創業83年という歴史をもつストーリーテラー株式会社は、日本の文化を受け継ぐ一方で、時代の変化を敏感にとらえて表現していくことを重視。多様化するニーズに応えるために、さまざまな取り組みを行っている。大阪の本社スタジオにて、取締役・藤田幸氏に話を伺った。

1932年、街の写真館として創業したストーリーテラー。現在では「ポートレート部門」、「ブライダルフォト部門」、「スクール部門」という3つの部門を事業の柱に、全国規模で写真館ビジネスを展開している。「業界の動きとしては、自社の個性を打ち出し業務の効率化を図るために、スタジオ業務ならスタジオ業務といったように、どれかに特化するという店舗も近年は多いようです。しかし我々は、昔ながらの写真館の3つの柱を大切にバランス良く展開していきたい。そうすることが社会情勢の変化やさまざまなリスクに備えることにつながると考えています」と藤田氏は語る。
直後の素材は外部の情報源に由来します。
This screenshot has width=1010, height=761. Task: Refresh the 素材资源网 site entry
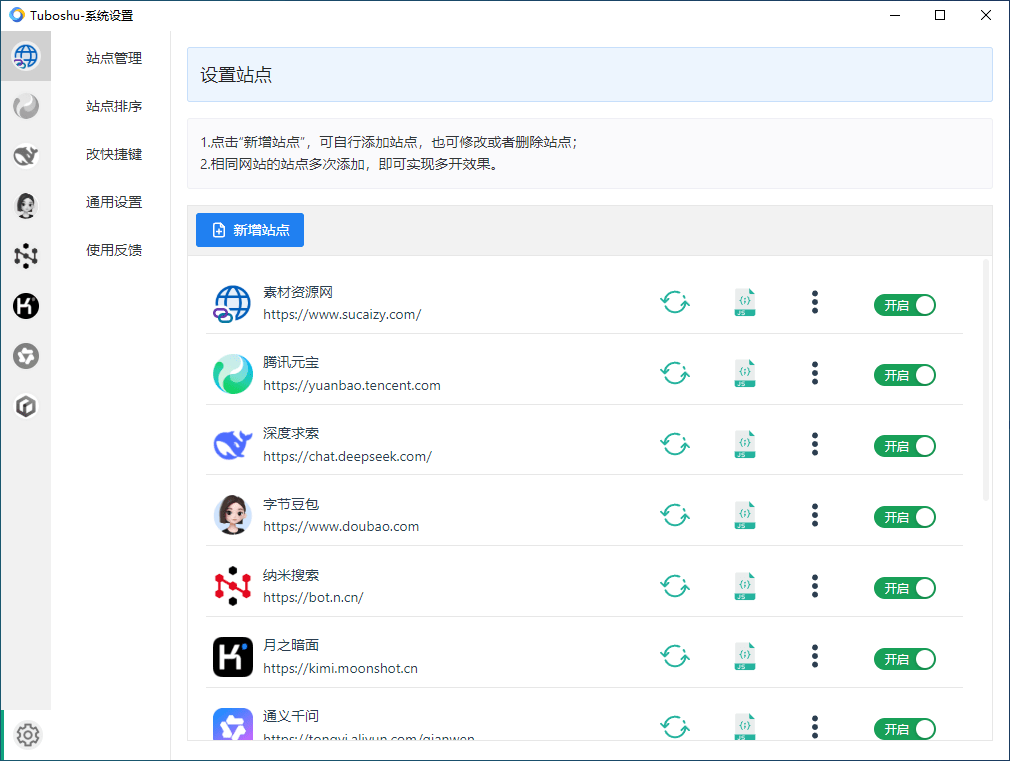(675, 303)
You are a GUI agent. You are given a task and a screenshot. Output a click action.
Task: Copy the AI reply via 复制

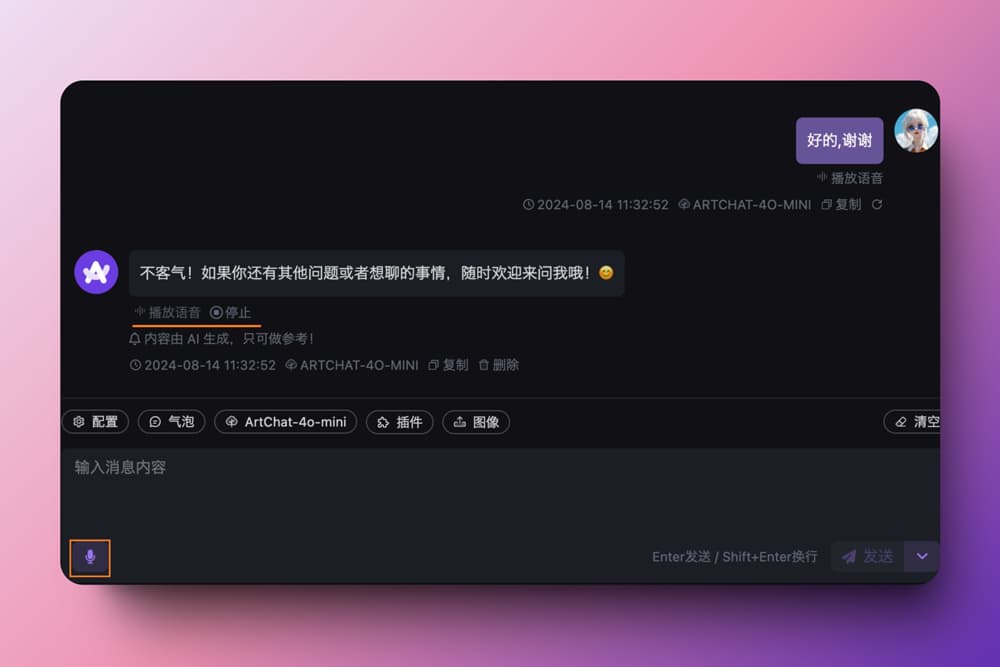tap(448, 365)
この3つの事業を推進する強力なパワーとなっているのが、営業企画部門。「ただ待っているだけではビジネスは拡がりません。その危機感から約10年前に営業企画部門を立ち上げました。これによって、例えばポートレート部門でやっていることをブライダルフォト部門やスクール部門に活かしてみるというように、部門の垣根を越えて、新たな商品やサービスの複合的な企画や提案ができるようになりました」。営業企画部門は、今やなくてはならない存在になっている。
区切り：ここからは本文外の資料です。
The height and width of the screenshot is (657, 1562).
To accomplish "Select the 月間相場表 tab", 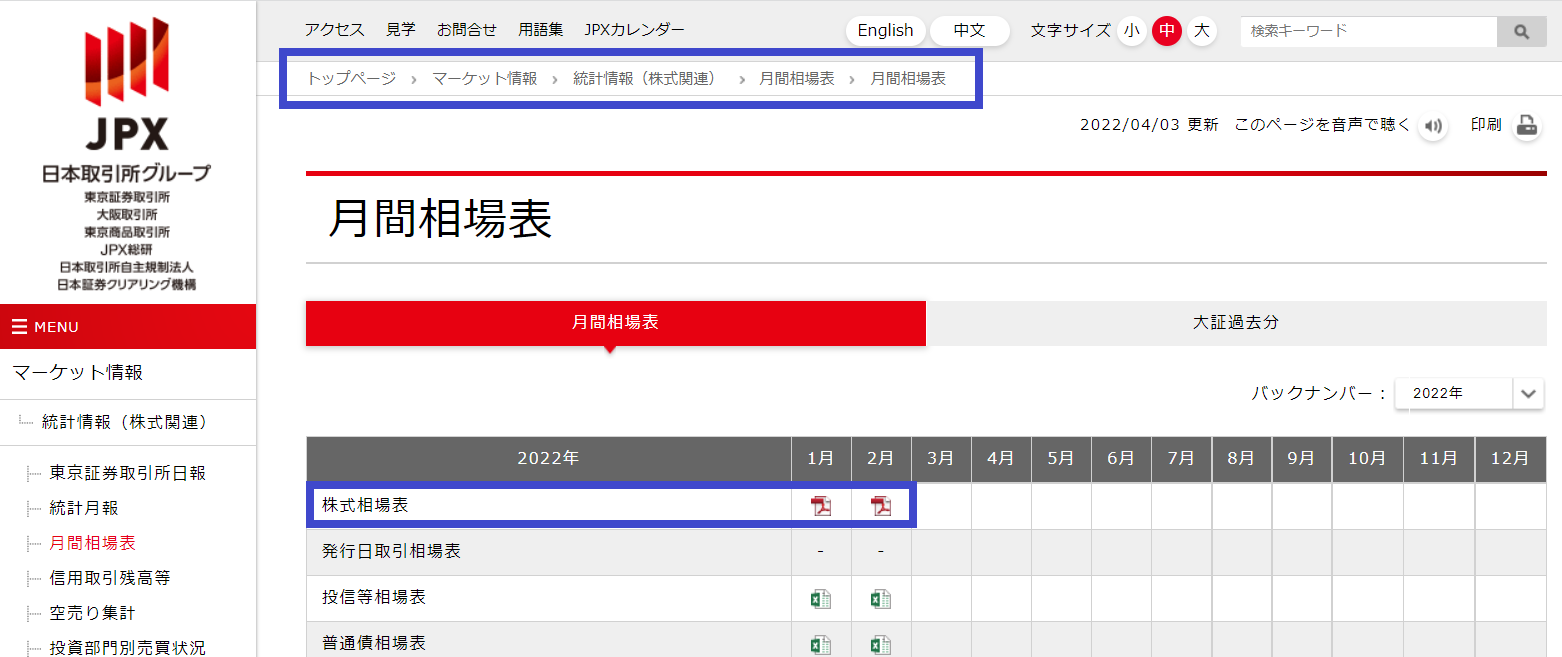I will pyautogui.click(x=615, y=323).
阪神百貨店梅田本店に写真室を出店しているストーリーテラーでは、同百貨店が人気の子供服ブランドを揃えているという利点を活かし、2014年夏からキッズを対象とした「SNAP STARコンテスト」を実施。エントリーされた方を対象に撮影会を行い、写真は写真室のウインドーに展示。SNAP STARに選ばれた方は1年間ストーリーテラーの専属モデルになれるというものだ。ストーリーテラーはこのプロモーションに手応えを感じている。SNSでの反響が非常に高いのだ。「コンテストに応募してくるお子さんのお母さん達はとても熱心で、SNSを使って情報交換をされているんですね。当社でもFacebookで情報を発信してきましたが、あまり反応がなかった。しかし、このコンテストを告知し始めてから、リーチ数がぐんと伸びました」と藤田氏。
新たに「SNAP STARマガジン」という専用の情報紙も制作し配布している。「先日、十三参りのサンプル撮影をして掲載させていただいたのですが、“こんなのを着たい”とか“こんなふうに撮ってほしい”というお客さまが多いんです」。話題性を喚起しながら、新しいファンづくりにも役立つ。2年目を迎えた独自企画に可能性を感じている。

1932年創業。ポートレート部門、ブライダルフォト部門、スクールフォト部門、営業企画部門をそなえ、トータルな映像専門企業として多様なニーズに対応。大阪、東京の自社スタジオの他、全国のホテルと提携し写真室を展開している。